▸ Exercise passage
-- Opening Marker --

Above: Ryan Tedder, the leader and CEO of OneRepublic. Photos by Chuck France/Special to The Star
The Madrid Theater was sold-out Saturday night. I hadn't seen it so full since Regina Spektor played there in 2006. Or the VIolent Femmes or X before her. The headliner was OneRepublic, an all-male band from Colorado Springs popular for a hit song ("Apologize") and its re-mixed connection to one of the most fashionable producers in the music biz today.
Thanks to that connection to Timbaland and to the viral power of MySpace, the band and the song have stirred up the kind of rabid hype that prompts people to go out on frigid Saturday night and plunk down $18 on a band with two popular songs in its repertoire: "Apologize" and the follow-up single, "Stop and Stare." If you've heard neither, you've still heard OneRepublics brand of pop: They sound a lot like the Fray with recurring bits of U2 and Coldplay dropped into the mix.
Ryan Tedder is the leader, chief vocalist and sole spokesman for OneRepublic. He's writes songs, too, for his band and other artists (he wrote Natasha Bedingfield's current hit, "Love Like This," featuring Sean Kingston. He's a talented guy, musically: singer, songwriter, musician, producer. He's not so smooth as a spokesman, though, which was his band's chief problem Saturday night, but we'll get to that later.
Above: Eric Hutchinson gets the crowd primed for the headliner.
If all that background is a little TMI for you, well, sorry. But it serves to explain why the mood in the place was crackling before the headliner took the stage a few minutes before 10 p.m. Two bands opened the show, the Daylights from Los Angeles and then Eric Hutchinson, a singer/songwriter whose style is bright and funky enough to allow him to get away with tossing a bit of R.Kelly ("Ignition Remix") into his Temptations cover.
He doesn't sound explicitly like either, but you can understand why he favors and/or tours with acts like Maroon 5 and G. Love. His live performance was memorable. He's personable and energetic. For a guy playing to a big room of people, most of whom knew little or nothing about him, he and his band left a warm and positive impression.
OneRepublic? Not as much. They guys played for about 85-90 minutes, and the crowd was with them for the first 30 minutes or so, even through songs that weren't so familiar. Their sound is pleasant: suburban adult-alt pop-and-soul. But even with an electric cellist in its midst (Brent Kutzle), OneRepublic didn't generate one of those arresting or defining moments. Once the initial charm wore off, the crowd slowly lost interest, at least where I was standing -- up in the balcony, then on the floor by the soundboard. Way up front, the band was still getting some screams and cheers, but farther back, people were chatting among themselves, some loudly, waiting for the big moments,
They would come: The creamy adult-alt rock ballad "Stop and Stare" and then the warm and trippy "Apologize" -- two well-crafted songs that deserve to be hits. When Tedder started the intro to "Apologize," most people in the back of the room stopped talking (to each other or into cell phones) and moved toward the stage, and a heavy stream of fans trotted in from the lobby and crowded bar area. Once "Apologize" was done, a slow trickle of fans left the main room; many of them headed for the exits.
Those who stayed (and about three-fourths of them did) got more of the same: pleasant music from a talented band with virtually no stage presence or personality. If anyone was dancing beyond a slow sway, they must have been up front. I didn't see any all night.

-- Closing Marker --

▸ Data supplied
-- Opening Marker --

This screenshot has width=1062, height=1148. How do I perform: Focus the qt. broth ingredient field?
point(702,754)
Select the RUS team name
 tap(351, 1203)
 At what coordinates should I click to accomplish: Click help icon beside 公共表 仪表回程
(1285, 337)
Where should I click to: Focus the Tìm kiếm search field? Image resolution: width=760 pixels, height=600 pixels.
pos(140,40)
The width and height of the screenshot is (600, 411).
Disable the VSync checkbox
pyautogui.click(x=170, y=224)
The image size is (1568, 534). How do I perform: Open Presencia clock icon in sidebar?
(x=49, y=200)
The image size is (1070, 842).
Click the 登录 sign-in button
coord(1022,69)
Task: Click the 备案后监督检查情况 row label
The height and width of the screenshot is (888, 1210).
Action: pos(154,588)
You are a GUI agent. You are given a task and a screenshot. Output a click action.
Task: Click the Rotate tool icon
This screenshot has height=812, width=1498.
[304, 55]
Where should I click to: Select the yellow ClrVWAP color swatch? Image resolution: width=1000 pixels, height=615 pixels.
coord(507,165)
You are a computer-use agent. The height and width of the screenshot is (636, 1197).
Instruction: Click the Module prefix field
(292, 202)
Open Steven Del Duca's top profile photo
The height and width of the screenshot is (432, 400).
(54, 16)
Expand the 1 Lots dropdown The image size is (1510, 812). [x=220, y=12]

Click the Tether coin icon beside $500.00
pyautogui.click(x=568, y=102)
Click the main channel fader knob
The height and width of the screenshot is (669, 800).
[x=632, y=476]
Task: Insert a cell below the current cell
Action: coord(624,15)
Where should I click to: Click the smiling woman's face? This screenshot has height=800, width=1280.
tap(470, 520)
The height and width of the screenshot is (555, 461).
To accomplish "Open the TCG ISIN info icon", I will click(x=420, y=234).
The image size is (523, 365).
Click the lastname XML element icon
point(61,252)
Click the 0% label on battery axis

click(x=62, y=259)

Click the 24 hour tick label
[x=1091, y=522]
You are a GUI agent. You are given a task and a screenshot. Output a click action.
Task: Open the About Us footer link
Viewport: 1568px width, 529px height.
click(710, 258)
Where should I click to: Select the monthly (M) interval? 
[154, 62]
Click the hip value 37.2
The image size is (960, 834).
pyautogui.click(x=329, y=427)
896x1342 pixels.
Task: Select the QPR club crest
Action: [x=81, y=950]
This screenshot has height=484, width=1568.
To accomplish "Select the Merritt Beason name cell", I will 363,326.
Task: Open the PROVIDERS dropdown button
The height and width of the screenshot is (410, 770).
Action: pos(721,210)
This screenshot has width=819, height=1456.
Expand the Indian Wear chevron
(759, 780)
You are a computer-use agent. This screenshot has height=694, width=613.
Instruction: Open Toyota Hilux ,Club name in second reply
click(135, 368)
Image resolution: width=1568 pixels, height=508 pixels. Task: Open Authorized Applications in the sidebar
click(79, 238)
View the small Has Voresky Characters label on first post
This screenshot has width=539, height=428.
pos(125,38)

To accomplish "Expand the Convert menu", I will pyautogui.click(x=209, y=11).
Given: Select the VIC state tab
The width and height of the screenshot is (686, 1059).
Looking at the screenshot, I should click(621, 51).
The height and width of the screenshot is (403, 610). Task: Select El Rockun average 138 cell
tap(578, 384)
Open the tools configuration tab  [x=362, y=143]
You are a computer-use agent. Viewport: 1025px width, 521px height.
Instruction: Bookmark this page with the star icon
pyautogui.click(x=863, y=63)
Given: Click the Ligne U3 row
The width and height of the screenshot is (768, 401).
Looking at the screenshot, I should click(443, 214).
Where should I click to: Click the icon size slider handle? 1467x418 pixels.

-- Closing Marker --

▸ Tasks to complete
a) In the concert review, who plays electric cello in OneRepublic?
b) Return the passage of the concert review from "If all that" up to and including "his Temptations cover.", copied word for word.

▸ Responses for each task
a) Brent Kutzle

b)
If all that background is a little TMI for you, well, sorry. But it serves to explain why the mood in the place was crackling before the headliner took the stage a few minutes before 10 p.m. Two bands opened the show, the Daylights from Los Angeles and then Eric Hutchinson, a singer/songwriter whose style is bright and funky enough to allow him to get away with tossing a bit of R.Kelly ("Ignition Remix") into his Temptations cover.